WORK ORDER: According to the figure legends below, at what circadian time were mice given the light pulse in the phase-shifting test?

EXTRACTED TEXT:
-------------------------

Modulation of SCN Firing by Drifting and Inverting Gratings (A–D) Single-unit data, n = 24 from six mice. (A) Raster and perievent histogram responses of a representative unit to inverting gratings (∼4 Hz; depicted in cartoon form above) as a function of spatial frequency (figures to left in cycles per degree [cpd]) are shown. Red lines indicate ± 3 SDs of mean firing rate across cycle; inversions are at 0 and 0.125 s. (B) Proportion of cells with full-field (n = 8) or “other” (n = 16 either ON center or center:surround) RFs with significant modulations in firing at the grating inversion frequency (spectral power analysis) as a function of spatial frequency is shown. (C) Perievent histograms and rasters over two stimulus cycles (arrows depict inversion times) for two example units exhibiting frequency doubling are shown. (D) The range of spatial frequencies (cpd) over which the seven cells that show frequency doubling responded (black lines) and exhibited frequency doubling (red bar) is shown. (E) Raster plot for a representative unit under 4-Hz 0.03-cpd stimulus (depicted in cartoon form above). (F) Firing rate profiles (mean ± SEM 5-min presentation) for a representative unit over a range of spatial (left) and temporal (right) frequencies. (G) Heatmap (scale to right) of the proportion of cells (n = 23 single units from eight mice) tracking (power at F1 or F2 peak > 4 SDs above the mean) drifting grating at each spatiotemporal frequency. (H) Heatmap (scale to right) of mean modulation index across the population at different spatiotemporal frequencies (modulation index set to 0 for units without significant response to stimulus). (I) Firing rate profiles (mean ± SEM 1,200 repeats) over a range of spatial frequencies for a unit with spatial band pass behavior. See also Figures S1 and S2.

Figure 3

The Effect of Spatial Patterns on Time-Averaged Firing Rate (A) Response of a representative unit showing higher firing under drifting grating (0.10 cpd; 3 Hz) than a full-field gray stimulus of equivalent irradiance (9 × 10¹⁴ photons.cm⁻².s⁻¹). (i) Mean firing rate over five sequential presentations of gray and grating stimuli (5 min each; paired t test; p < 0.0001) is shown. (ii) Firing rate profile (mean ± SEM) across a cycle of the grating (blue) or an equivalent time window under gray screen (red) is shown. (B) As in (A) but for a unit showing lower firing under drifting grating (paired t test; p < 0.05). (C) Percentage change in multiunit firing rate (n = 122 recording sites for five mice) under grating compared to uniform gray conditions (100% × (FR_Grating − FR_Uniform)/FR_Uniform; median and interquartile range shown in red). See also Figures S1 and S3.

Figure 4

The Effect of Spatially Patterned Stimuli on Phase Shifting (A) Double-plotted actograms and phase shift of the same mouse to different light pulse stimuli. Mice were pulsed at CT 16 with either a grating- or an irradiance-matched spatially uniform gray screen. (B) Stimulus set up for the light pulse. Mice were placed in a glass area surrounded by four monitors. (C) Irradiance response curve for both spatially uniform stimuli (filled circles) and drifting sinusoidal gratings (0.03 cpd; 4 Hz; open circles). Maximum irradiance was 8.7 × 10¹³ total photons.cm⁻².s⁻¹. No significance was observed between curves (linear p = 0.89; sigmoidal p = 0.99; graph plotted with sigmoidal function of pooled data). (D) Paired t test for intra-individual responses between a static square wave grating (0.03 cpd) and a uniform stimuli at both the irradiance that produced the half-maximal (8.6 × 10¹¹ total photons.cm⁻².s⁻¹) and maximal (6.4 × 10¹³ total photons.cm⁻².s⁻¹) response. No difference between the spatial patterned stimuli and the uniform stimuli was detected at either irradiance (half maximum: p = 1.00; maximal: p = 0.78).

-------------------------

RECORDS SUPPLIED:
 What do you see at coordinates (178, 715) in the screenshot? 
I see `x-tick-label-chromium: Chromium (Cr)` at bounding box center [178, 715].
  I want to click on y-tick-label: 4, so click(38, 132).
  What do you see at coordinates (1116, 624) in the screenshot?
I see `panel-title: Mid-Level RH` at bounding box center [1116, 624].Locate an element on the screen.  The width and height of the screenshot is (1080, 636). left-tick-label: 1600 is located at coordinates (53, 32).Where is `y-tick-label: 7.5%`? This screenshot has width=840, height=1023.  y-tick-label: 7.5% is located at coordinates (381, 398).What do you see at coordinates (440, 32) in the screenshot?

-------------------------

RESPONSE TO THIS EXERCISE: CT 16